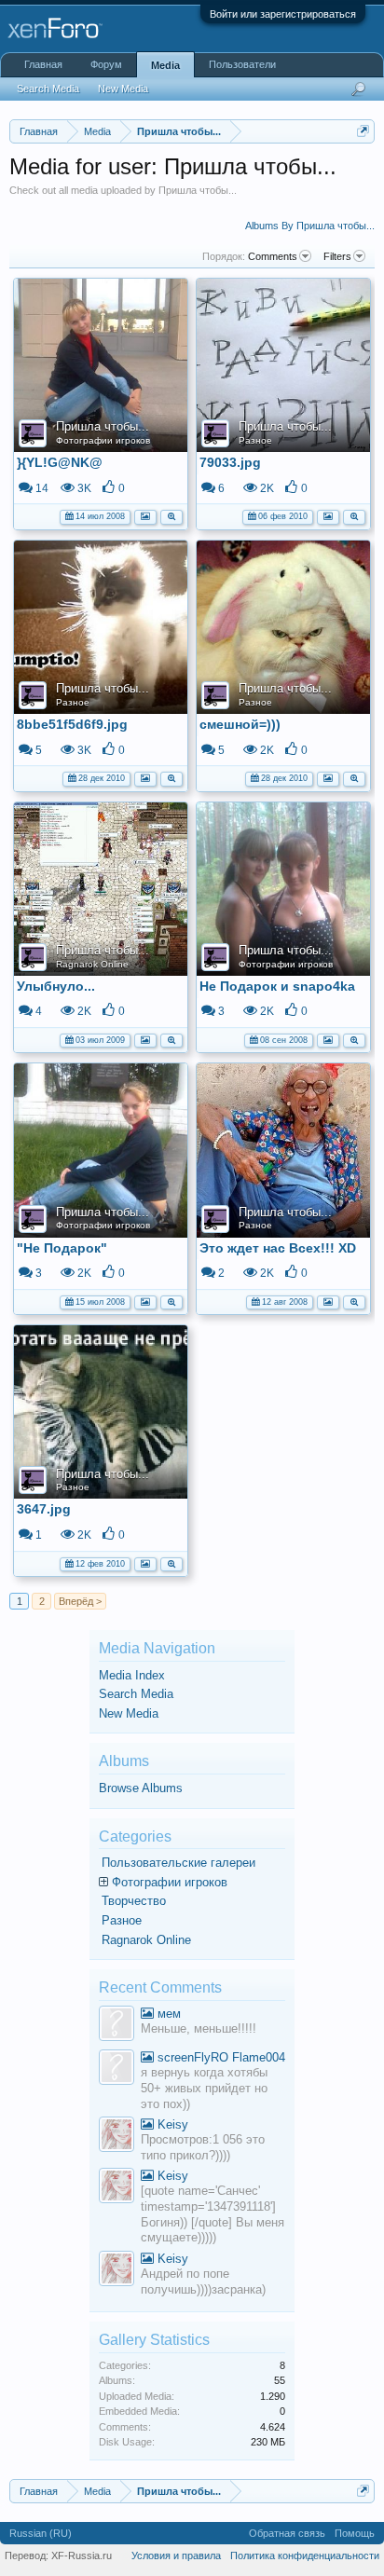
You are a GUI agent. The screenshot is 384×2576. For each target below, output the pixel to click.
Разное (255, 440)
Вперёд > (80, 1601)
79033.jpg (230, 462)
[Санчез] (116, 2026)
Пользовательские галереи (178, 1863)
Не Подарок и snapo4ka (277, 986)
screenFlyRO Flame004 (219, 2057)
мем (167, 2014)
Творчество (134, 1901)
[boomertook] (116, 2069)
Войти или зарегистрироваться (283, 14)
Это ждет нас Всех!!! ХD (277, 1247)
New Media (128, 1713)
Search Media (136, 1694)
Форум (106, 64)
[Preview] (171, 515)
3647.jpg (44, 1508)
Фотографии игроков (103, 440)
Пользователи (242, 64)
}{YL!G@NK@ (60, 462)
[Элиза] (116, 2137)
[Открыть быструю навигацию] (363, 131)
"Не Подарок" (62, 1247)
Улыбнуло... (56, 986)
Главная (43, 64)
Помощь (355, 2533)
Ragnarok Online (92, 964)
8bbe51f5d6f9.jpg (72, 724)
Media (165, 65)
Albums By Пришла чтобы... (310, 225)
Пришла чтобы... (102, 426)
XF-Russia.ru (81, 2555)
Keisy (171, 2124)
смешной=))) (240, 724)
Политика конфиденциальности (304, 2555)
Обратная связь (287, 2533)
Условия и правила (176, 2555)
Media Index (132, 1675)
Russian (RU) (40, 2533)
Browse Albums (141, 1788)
☆ ☆ ☆
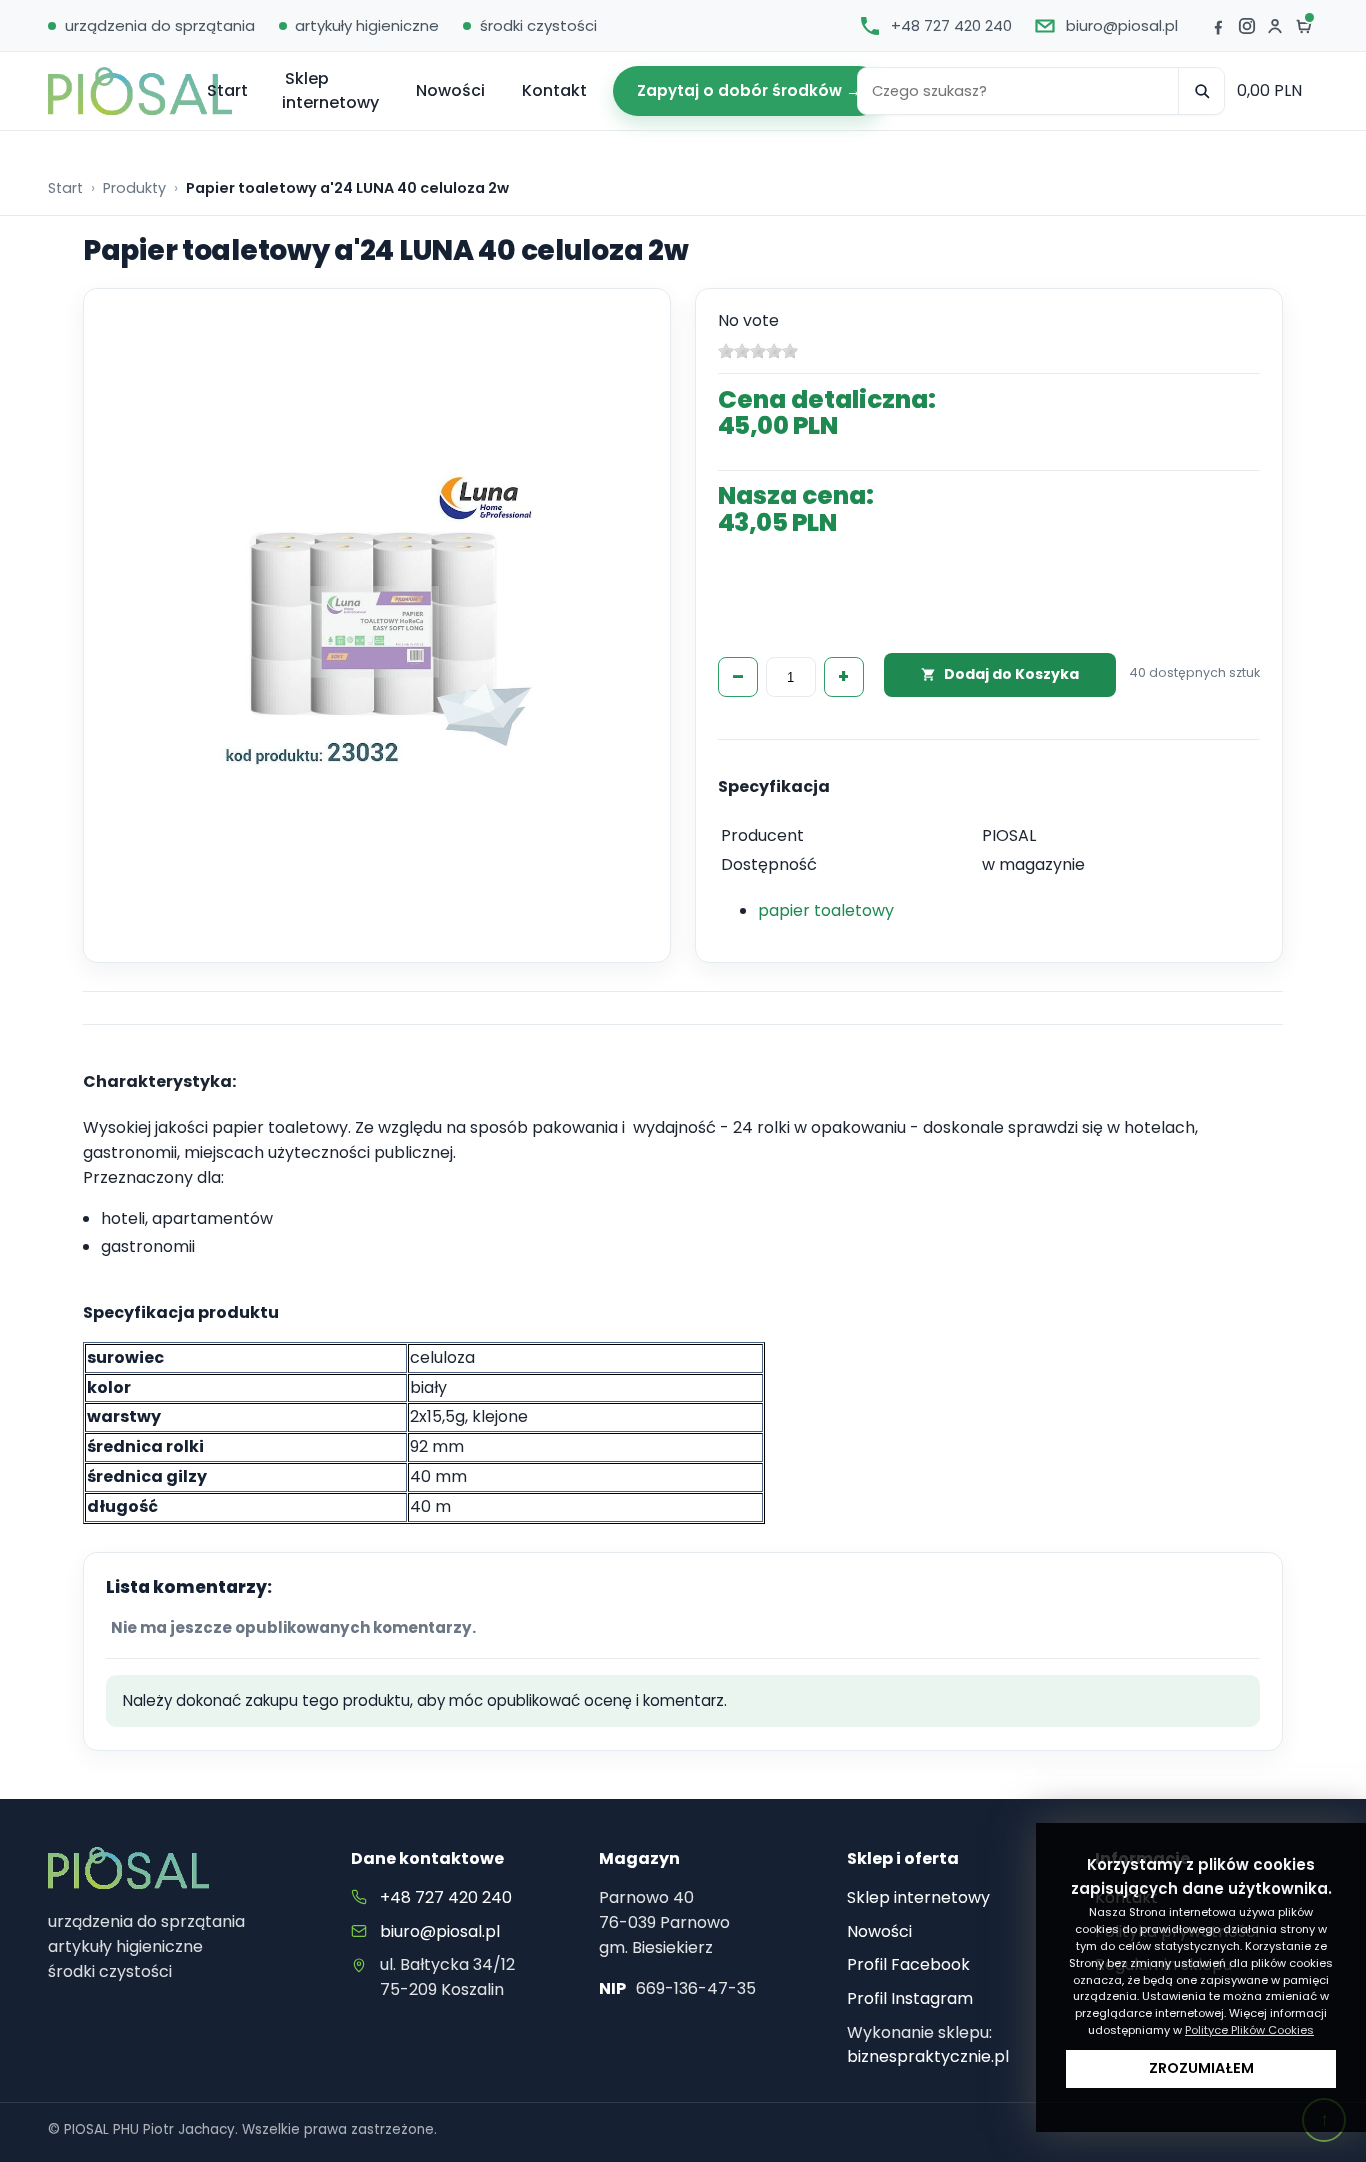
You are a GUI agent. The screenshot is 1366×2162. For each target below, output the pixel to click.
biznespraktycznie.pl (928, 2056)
☆ ☆ ☆
--- Work instructions ---
Only the lines that contain the word "below" should be copied from the material.

--- Answer space ---
You are a GUI agent. The screenshot is 384×2576. For each target below, output the pixel to click.
You are a GUI agent. The screenshot is 1366×2162. For each target below, output the pixel to click.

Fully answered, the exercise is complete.